When it comes to forecasting hotel demand, we can never truthfully say we know exactly what’s going to happen; rather, what is most likely to happen. So, then, if we look to demand forecasts to understand our most likely outcomes and ideally the optimal outcome, what inputs help produce a reliable forecast?
While most hoteliers are familiar with forecasting elements such as historical data, recent trends and pacing, there are other considerations not as commonly discussed. One of these is the role “uncertainty” plays in the analytical forecasting process. Uncertainty refers to the amount of unpredictability or volatility that exists for any given day, in any given market, for any given market segment—in relation to the number of days to arrival. It represents “the unknown,” and is best described as noise in the forecasting process.
Unfortunately, demand uncertainty hasn’t received much attention as of late (and, in some instances, is ignored entirely by many revenue technologies). However, it plays a very critical role in a hotel’s forecast performance. One of the reasons it’s impossible to generate a perfect demand forecast is because of this noise—seemingly random or arbitrary fluctuations in demand.
The limitation of technologies using traditional demand forecasting is that they use deterministic models that view all data as exact… including uncertainty. They take exact values as input, and they output exact values. Because of this, their forecasting calculation is unaware of the uncertain nature of the demand.
With a traditional forecast, it’s impossible to cleanly separate signal (data with a predictive value) from noise (data devoid of predictability). Any deviation in demand—however normal it may be—is considered an error since the forecast is an exact number.

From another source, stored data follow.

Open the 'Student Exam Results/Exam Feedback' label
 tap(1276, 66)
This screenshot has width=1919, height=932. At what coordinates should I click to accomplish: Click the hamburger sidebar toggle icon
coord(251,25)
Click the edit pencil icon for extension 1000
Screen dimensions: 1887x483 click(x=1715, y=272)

A high-performance forecast understands the difference between signal and noise where a deterministic model cannot.
So how exactly do advanced revenue management solutions handle this process differently? Unlike traditional methods, advanced revenue management solutions separate the signal and the noise. Rather than attempt to forecast the noise—something futile in its efforts— demand modelling instead improves the forecast by progressively isolating the signal from the noise.

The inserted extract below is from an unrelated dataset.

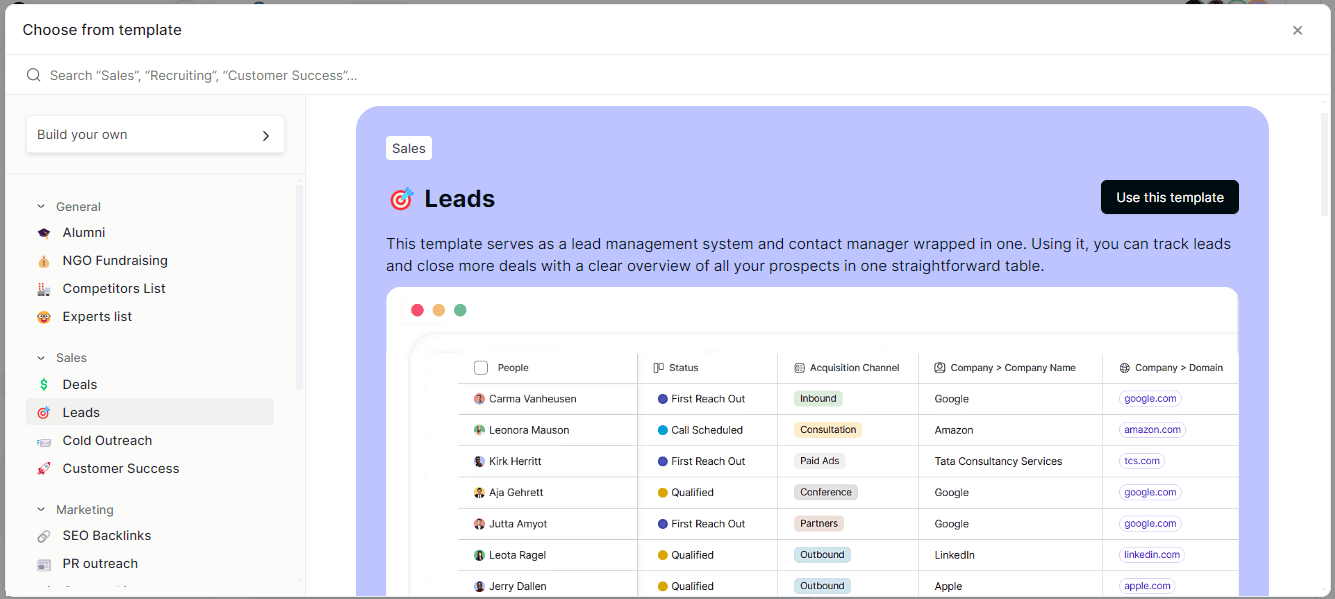Screen dimensions: 1335x599
Task: Click the chart icon beside Competitors List
Action: [44, 288]
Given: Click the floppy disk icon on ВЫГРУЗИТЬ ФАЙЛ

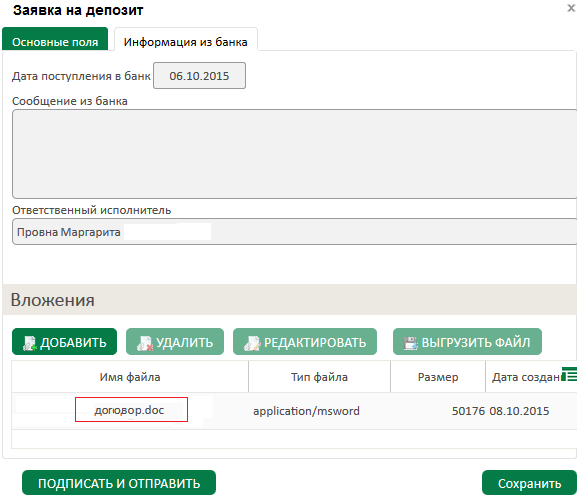Looking at the screenshot, I should 411,343.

Advanced revenue management solutions train their sights on more accurate forecasts by modelling probabilities and factoring in random behaviour. Without getting too technical, this means an outcome can have any value within a range, and each value has a certain probability of occurring. Think of it like a professional archer with their target.
You can deterministically forecast the most likely point the arrow will hit and it may hit that exact spot 50% of the time. But widen that to a range or diameter of where it may hit and the player will hit within that range 99% of the time.

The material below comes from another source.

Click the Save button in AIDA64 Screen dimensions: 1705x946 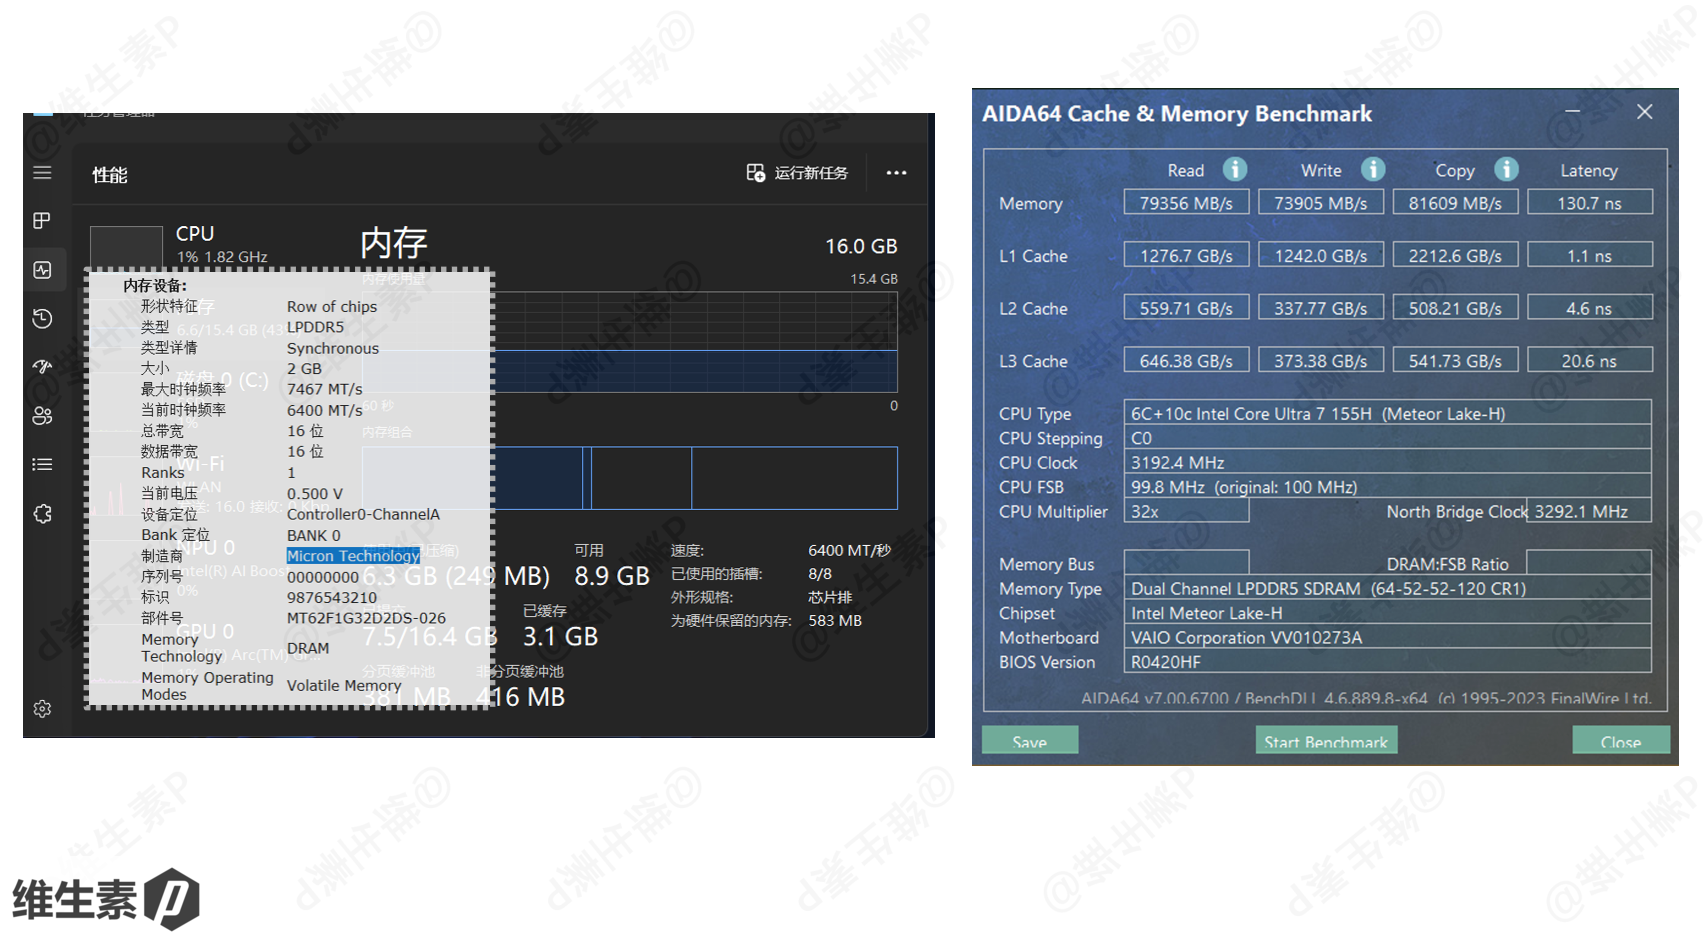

This is important because if uncertainty is not managed correctly in a hotel’s demand forecast, its subsequent pricing decisions and overall profit performance are left exposed to higher volumes of risk. Solutions that can’t properly understand or quantify uncertainty—and analytically consider them the same as they do the easily-distinguishable demand patterns—ultimately produce sub-optimal forecasts and decisions as a result.
By managing and accounting for uncertainty within the analytical process, these risks are minimised and hotels have better revenue opportunities, better inventory controls and higher hotel profits. After all, the odds of achieving optimal forecast performance without accounting for uncertainty? No dice.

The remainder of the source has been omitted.